■ TASK INSTRUCTIONS ■
Find the line holding "Screen dimensions: 706x427" in the entries below. Give it again exactly, along with every line after it up to and including the line holding "Toggle bold formatting".
==*==
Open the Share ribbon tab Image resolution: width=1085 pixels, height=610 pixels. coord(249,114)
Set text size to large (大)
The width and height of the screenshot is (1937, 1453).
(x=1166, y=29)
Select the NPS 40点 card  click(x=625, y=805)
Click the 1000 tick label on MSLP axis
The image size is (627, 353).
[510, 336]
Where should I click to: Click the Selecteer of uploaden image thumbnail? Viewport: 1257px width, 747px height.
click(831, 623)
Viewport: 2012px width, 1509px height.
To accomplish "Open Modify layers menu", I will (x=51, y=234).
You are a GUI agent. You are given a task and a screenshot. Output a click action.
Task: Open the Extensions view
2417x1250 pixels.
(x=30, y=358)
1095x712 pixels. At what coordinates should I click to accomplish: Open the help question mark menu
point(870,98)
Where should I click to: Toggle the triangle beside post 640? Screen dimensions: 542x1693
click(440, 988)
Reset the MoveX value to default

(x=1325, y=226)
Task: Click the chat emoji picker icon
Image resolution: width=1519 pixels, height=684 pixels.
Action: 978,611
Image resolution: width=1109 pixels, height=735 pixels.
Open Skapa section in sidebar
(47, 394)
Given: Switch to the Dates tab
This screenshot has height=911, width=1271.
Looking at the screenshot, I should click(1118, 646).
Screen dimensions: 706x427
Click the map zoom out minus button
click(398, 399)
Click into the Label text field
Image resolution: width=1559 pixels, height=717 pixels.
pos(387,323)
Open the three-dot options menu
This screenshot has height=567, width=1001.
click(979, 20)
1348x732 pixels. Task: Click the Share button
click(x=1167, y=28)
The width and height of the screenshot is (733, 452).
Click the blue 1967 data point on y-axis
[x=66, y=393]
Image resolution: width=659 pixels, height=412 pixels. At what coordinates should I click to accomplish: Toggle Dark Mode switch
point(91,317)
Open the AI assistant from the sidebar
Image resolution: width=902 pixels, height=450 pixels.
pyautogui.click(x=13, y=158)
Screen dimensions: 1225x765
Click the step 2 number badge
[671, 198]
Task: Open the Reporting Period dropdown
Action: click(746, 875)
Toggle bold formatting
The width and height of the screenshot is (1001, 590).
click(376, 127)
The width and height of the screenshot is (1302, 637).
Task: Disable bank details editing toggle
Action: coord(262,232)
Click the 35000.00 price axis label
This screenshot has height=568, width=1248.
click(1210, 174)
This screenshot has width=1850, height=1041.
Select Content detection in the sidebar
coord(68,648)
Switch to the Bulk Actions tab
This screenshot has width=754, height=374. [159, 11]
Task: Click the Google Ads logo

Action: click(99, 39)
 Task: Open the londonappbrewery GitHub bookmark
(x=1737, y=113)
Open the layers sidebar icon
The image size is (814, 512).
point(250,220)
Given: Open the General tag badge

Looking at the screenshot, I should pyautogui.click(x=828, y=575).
==*==
■ SOLVED EXERCISE ■
Screen dimensions: 706x427
Click the map zoom out minus button
click(398, 399)
Click into the Label text field
Image resolution: width=1559 pixels, height=717 pixels.
pos(387,323)
Open the three-dot options menu
This screenshot has height=567, width=1001.
click(979, 20)
1348x732 pixels. Task: Click the Share button
click(x=1167, y=28)
The width and height of the screenshot is (733, 452).
Click the blue 1967 data point on y-axis
[x=66, y=393]
Image resolution: width=659 pixels, height=412 pixels. At what coordinates should I click to accomplish: Toggle Dark Mode switch
point(91,317)
Open the AI assistant from the sidebar
Image resolution: width=902 pixels, height=450 pixels.
pyautogui.click(x=13, y=158)
Screen dimensions: 1225x765
Click the step 2 number badge
[671, 198]
Task: Open the Reporting Period dropdown
Action: click(746, 875)
Toggle bold formatting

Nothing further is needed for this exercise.